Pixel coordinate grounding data

.....

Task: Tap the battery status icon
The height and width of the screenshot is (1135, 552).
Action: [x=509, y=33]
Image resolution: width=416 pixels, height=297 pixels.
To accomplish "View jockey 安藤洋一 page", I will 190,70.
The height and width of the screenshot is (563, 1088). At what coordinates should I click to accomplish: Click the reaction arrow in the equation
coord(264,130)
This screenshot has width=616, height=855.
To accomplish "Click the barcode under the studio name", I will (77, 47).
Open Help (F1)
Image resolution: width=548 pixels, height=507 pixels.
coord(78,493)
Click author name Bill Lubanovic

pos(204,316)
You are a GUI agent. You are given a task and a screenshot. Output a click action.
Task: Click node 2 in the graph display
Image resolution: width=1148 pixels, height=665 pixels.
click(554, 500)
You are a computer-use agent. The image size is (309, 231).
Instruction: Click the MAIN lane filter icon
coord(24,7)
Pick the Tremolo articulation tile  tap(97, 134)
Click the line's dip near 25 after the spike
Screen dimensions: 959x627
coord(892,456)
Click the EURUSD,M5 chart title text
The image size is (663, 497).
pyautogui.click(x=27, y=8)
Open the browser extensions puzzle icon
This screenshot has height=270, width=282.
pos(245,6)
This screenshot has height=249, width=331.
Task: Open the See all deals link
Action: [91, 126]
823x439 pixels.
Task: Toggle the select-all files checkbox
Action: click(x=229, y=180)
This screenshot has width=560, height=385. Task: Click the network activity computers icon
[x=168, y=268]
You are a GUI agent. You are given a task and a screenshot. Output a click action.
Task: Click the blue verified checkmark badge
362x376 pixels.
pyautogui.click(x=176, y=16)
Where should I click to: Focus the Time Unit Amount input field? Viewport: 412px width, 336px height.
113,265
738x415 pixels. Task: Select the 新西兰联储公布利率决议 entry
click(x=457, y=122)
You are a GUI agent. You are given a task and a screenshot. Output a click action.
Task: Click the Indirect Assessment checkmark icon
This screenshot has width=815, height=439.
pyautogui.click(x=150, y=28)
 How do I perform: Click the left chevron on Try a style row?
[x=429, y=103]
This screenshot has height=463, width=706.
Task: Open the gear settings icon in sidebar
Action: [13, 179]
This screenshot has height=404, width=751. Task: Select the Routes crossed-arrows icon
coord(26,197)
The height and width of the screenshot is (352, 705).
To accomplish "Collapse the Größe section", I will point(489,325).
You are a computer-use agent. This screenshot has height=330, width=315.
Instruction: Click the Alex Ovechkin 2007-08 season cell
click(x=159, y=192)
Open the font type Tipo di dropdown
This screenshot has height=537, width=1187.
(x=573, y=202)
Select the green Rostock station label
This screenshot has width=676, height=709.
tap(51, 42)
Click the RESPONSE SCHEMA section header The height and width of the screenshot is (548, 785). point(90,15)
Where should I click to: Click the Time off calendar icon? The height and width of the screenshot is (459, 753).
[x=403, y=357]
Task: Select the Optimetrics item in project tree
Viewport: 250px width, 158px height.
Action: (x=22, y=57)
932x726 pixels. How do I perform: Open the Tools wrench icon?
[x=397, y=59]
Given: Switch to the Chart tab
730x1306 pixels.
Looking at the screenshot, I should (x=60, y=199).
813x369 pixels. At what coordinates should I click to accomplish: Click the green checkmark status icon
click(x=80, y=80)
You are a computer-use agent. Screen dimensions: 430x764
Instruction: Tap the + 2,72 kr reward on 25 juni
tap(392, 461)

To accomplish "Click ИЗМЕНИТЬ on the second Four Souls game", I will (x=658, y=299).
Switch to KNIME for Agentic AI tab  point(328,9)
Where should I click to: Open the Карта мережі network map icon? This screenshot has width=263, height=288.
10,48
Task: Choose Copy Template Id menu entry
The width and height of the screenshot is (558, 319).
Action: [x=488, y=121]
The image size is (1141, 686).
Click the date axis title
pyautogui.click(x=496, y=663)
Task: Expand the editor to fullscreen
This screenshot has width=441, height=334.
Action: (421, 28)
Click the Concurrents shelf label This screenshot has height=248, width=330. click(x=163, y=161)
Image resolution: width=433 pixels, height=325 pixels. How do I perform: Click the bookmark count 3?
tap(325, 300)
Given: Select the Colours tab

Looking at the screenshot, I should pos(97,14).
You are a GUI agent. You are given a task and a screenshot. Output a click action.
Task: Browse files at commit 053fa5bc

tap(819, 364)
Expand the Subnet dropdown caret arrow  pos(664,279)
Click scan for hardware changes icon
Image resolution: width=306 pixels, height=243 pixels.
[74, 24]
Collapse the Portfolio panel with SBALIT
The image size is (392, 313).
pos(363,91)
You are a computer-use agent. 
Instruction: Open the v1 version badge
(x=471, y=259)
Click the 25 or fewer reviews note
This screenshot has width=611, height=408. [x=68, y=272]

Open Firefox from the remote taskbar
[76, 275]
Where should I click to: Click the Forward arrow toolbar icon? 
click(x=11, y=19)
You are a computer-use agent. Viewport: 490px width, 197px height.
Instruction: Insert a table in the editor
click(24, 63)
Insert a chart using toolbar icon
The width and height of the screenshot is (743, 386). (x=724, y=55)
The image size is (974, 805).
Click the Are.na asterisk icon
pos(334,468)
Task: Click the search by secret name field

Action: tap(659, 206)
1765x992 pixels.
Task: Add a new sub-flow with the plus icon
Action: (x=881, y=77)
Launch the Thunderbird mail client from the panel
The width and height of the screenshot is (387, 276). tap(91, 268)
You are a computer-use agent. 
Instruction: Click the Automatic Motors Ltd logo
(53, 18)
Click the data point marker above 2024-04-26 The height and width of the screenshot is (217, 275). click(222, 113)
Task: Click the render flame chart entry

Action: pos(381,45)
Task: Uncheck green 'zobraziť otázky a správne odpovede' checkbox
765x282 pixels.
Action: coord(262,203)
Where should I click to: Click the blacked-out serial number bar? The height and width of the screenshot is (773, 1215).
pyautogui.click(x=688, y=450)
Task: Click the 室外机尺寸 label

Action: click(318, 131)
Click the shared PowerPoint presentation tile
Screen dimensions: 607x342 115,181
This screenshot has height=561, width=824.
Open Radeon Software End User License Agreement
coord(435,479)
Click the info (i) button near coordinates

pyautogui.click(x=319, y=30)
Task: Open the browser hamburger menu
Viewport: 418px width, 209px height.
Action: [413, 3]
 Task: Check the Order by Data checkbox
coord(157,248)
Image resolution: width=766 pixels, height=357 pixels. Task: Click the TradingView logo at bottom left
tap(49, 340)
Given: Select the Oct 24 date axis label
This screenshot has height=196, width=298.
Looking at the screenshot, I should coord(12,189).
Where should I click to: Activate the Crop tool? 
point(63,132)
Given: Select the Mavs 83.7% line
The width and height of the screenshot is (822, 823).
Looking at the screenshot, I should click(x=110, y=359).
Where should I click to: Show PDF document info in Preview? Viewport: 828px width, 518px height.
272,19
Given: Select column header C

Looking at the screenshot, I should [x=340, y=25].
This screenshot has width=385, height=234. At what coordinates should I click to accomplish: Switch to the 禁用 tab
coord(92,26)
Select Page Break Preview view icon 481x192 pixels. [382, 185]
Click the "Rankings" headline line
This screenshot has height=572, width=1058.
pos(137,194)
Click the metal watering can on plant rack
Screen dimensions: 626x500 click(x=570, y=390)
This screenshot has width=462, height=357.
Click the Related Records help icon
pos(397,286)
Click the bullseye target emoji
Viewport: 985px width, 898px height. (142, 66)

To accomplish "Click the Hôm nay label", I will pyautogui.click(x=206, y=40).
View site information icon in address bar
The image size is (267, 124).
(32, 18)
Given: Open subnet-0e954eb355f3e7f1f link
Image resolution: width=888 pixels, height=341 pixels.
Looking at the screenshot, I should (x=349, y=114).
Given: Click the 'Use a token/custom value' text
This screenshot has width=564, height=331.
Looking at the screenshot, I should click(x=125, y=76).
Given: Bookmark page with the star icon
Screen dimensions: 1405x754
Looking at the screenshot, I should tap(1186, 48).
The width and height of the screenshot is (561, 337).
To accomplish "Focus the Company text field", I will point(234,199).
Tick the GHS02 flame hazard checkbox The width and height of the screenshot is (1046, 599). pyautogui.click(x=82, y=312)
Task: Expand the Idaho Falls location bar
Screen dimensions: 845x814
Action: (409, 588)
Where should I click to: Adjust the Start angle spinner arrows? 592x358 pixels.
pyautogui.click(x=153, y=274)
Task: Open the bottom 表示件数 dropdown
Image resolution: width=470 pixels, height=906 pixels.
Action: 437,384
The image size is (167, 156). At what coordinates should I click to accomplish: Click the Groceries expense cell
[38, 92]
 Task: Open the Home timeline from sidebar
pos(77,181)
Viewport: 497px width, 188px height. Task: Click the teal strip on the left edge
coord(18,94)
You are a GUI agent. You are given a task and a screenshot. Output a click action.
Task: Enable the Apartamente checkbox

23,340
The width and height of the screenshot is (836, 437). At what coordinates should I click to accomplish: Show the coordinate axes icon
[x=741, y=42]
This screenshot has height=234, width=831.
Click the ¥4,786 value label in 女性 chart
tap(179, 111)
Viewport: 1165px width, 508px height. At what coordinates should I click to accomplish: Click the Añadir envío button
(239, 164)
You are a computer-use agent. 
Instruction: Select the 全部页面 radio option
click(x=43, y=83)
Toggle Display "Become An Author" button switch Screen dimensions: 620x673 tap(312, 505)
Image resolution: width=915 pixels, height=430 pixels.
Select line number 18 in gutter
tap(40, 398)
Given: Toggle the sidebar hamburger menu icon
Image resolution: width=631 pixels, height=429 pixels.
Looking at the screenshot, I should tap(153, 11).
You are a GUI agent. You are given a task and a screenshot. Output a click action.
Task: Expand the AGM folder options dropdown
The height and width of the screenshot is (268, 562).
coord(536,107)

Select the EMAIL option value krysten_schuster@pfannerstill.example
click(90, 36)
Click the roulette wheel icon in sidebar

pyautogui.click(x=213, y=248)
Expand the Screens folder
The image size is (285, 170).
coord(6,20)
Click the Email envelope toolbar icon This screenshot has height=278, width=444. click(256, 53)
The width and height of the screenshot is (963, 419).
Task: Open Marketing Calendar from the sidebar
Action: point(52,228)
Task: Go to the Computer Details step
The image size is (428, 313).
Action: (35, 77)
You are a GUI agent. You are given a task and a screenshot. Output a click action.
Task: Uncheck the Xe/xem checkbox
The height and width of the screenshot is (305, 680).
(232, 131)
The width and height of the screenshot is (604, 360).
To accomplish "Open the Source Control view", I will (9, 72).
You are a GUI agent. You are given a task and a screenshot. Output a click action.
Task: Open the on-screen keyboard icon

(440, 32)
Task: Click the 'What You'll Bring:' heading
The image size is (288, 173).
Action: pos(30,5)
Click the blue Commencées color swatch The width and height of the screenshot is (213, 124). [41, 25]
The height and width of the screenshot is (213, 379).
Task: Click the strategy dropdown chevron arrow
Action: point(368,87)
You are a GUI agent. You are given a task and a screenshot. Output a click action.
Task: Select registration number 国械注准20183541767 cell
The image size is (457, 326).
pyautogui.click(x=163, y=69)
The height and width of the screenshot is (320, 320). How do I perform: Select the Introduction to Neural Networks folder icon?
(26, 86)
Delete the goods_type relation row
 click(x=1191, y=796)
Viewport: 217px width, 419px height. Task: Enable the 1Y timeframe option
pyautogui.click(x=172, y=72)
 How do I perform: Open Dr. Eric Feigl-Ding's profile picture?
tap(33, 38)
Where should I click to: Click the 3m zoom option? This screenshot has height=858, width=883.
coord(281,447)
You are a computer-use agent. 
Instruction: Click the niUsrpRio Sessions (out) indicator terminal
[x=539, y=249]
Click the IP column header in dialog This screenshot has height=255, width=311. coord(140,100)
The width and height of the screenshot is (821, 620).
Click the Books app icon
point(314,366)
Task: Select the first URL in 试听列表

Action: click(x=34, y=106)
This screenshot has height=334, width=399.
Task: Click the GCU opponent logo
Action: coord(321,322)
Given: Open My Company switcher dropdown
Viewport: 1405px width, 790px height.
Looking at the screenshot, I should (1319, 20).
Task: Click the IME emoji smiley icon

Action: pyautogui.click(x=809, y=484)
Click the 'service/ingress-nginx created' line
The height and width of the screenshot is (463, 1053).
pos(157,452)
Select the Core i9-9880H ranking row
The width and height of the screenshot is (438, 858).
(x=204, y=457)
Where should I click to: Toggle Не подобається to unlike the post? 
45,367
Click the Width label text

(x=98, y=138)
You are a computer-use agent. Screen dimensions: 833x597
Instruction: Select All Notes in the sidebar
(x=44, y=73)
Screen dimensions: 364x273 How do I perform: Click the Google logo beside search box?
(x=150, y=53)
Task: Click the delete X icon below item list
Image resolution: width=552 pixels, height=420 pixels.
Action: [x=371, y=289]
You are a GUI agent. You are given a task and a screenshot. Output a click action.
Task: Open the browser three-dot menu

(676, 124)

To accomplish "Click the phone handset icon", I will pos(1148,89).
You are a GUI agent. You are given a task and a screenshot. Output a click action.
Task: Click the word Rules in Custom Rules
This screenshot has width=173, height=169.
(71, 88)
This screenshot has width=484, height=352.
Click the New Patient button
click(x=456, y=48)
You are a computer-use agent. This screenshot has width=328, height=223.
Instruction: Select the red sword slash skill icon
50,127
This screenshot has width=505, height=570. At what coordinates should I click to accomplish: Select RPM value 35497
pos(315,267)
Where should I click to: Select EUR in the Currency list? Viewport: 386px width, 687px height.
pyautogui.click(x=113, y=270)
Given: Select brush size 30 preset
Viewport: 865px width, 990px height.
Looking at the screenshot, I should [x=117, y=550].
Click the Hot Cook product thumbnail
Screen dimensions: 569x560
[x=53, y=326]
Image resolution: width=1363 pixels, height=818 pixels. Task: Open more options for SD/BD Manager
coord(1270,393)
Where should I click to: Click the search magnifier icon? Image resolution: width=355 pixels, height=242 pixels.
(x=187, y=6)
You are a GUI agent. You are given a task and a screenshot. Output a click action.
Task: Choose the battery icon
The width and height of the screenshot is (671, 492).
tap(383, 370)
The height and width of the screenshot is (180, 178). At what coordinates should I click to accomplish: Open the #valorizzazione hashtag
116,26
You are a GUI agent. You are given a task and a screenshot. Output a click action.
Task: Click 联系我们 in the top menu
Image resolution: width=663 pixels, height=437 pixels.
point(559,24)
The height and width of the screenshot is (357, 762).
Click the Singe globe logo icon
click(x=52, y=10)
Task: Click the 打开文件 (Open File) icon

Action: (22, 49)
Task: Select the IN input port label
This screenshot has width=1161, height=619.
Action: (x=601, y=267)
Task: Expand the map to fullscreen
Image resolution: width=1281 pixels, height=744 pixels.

.....

WHAT THE TASK ASKS:
Only the lines containing "section" are needed; copy each of them from the data.

RESPONSE:
To accomplish "Collapse the Größe section", I will point(489,325).
Click the RESPONSE SCHEMA section header The height and width of the screenshot is (548, 785). point(90,15)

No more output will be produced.